▶ _Stored entries_:
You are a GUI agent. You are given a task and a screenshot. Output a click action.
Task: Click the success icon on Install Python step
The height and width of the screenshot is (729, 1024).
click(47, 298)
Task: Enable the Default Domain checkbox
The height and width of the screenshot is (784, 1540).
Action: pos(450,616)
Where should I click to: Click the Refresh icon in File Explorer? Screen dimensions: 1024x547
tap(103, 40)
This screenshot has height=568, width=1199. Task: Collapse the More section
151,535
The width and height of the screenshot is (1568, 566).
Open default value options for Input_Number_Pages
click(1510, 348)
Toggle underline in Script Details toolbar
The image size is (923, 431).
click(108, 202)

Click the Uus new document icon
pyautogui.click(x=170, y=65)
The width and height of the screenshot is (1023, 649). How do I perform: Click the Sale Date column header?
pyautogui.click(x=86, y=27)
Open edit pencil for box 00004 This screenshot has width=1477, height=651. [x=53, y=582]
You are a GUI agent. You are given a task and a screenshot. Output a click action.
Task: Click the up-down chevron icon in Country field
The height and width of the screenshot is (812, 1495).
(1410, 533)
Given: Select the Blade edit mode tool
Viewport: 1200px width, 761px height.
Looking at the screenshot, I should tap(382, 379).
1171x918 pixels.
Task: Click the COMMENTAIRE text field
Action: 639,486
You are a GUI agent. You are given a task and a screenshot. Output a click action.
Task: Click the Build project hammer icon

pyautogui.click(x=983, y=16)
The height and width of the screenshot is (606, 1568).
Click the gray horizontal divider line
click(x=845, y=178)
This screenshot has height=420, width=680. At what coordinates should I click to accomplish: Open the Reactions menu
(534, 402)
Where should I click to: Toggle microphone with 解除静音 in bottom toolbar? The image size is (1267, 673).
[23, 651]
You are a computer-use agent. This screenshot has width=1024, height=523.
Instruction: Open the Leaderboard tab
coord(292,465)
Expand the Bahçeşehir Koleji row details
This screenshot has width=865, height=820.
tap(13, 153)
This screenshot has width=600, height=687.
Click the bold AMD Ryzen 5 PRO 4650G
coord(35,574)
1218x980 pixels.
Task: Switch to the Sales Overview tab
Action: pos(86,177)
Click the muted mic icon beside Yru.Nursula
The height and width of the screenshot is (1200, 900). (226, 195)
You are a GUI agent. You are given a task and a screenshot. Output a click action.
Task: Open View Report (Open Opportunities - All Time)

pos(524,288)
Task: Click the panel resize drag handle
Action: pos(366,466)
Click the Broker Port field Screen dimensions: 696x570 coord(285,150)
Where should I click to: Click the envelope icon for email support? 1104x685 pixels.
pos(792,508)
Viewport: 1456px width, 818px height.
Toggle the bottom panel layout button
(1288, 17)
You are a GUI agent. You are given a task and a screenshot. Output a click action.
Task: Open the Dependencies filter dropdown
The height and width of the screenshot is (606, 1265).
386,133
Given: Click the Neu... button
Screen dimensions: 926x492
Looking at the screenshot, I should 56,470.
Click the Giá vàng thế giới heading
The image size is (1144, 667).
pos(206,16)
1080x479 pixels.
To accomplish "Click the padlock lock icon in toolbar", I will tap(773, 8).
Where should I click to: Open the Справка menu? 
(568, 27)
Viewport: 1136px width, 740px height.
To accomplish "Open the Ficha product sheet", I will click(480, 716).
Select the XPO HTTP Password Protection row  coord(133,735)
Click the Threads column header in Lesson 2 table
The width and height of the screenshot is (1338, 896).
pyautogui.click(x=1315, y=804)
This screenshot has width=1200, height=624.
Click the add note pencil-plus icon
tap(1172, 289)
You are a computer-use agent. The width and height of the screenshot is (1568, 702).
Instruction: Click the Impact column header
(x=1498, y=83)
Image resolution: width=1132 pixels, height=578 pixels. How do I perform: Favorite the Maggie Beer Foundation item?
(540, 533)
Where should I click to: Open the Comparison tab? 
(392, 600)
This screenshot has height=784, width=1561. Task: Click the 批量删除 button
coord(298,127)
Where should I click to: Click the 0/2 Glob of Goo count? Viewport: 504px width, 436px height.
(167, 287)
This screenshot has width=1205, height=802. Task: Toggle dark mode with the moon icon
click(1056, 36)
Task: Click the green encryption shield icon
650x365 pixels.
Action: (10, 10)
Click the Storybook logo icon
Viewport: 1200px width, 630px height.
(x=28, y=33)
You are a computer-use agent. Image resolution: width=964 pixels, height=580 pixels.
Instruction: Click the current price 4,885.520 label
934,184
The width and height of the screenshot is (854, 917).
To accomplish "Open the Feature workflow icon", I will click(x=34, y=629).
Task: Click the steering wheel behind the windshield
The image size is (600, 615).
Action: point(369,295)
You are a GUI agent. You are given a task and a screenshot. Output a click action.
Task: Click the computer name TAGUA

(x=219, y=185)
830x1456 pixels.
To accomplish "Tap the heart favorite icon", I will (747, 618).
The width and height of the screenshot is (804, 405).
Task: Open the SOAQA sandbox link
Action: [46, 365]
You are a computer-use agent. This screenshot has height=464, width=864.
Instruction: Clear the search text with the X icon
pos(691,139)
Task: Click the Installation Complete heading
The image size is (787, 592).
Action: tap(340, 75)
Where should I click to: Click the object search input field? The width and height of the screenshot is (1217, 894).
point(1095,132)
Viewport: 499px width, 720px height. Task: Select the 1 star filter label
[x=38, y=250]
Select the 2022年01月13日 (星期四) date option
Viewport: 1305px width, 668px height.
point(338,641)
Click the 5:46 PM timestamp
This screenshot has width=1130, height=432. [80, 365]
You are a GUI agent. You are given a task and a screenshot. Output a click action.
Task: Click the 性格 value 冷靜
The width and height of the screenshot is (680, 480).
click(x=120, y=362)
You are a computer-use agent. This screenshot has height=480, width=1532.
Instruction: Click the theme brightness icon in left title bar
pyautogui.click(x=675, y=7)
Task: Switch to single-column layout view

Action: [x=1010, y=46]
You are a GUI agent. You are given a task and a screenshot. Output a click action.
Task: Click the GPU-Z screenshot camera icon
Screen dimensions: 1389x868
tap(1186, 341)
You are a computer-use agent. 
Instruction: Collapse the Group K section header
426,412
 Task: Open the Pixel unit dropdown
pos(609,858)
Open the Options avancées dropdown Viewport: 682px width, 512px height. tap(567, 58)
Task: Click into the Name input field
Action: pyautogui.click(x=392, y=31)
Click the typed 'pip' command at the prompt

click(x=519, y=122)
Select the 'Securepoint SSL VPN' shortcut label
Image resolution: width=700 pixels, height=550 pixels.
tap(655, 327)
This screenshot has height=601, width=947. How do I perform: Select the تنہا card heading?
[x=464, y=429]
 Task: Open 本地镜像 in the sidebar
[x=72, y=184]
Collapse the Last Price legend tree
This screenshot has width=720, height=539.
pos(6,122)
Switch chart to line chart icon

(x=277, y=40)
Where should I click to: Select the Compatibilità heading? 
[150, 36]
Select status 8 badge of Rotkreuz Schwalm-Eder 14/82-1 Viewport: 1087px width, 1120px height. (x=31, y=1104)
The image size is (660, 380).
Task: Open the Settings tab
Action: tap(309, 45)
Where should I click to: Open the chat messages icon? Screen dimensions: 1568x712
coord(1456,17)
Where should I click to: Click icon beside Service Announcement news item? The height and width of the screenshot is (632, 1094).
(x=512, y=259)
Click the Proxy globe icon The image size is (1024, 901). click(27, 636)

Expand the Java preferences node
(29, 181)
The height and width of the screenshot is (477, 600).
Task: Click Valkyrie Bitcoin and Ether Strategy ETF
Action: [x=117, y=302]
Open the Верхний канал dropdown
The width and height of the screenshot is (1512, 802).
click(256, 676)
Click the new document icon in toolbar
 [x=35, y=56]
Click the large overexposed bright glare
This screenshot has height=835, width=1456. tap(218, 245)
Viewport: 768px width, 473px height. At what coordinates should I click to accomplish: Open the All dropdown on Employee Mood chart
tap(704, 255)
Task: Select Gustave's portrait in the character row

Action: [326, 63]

▶ _TASK INSTRUCTIONS_: When you reach the line containing "Instruction: Collapse the" in the data above, start copying exactly, and stop after the line containing "Click the Proxy".

▶ _SOLUTION TO THIS PROBLEM_:
Instruction: Collapse the Group K section header
426,412
 Task: Open the Pixel unit dropdown
pos(609,858)
Open the Options avancées dropdown Viewport: 682px width, 512px height. tap(567, 58)
Task: Click into the Name input field
Action: pyautogui.click(x=392, y=31)
Click the typed 'pip' command at the prompt

click(x=519, y=122)
Select the 'Securepoint SSL VPN' shortcut label
Image resolution: width=700 pixels, height=550 pixels.
tap(655, 327)
This screenshot has height=601, width=947. How do I perform: Select the تنہا card heading?
[x=464, y=429]
 Task: Open 本地镜像 in the sidebar
[x=72, y=184]
Collapse the Last Price legend tree
This screenshot has width=720, height=539.
pos(6,122)
Switch chart to line chart icon

(x=277, y=40)
Where should I click to: Select the Compatibilità heading? 
[150, 36]
Select status 8 badge of Rotkreuz Schwalm-Eder 14/82-1 Viewport: 1087px width, 1120px height. (x=31, y=1104)
The image size is (660, 380).
Task: Open the Settings tab
Action: tap(309, 45)
Where should I click to: Open the chat messages icon? Screen dimensions: 1568x712
coord(1456,17)
Where should I click to: Click icon beside Service Announcement news item? The height and width of the screenshot is (632, 1094).
(x=512, y=259)
Click the Proxy globe icon The image size is (1024, 901). click(27, 636)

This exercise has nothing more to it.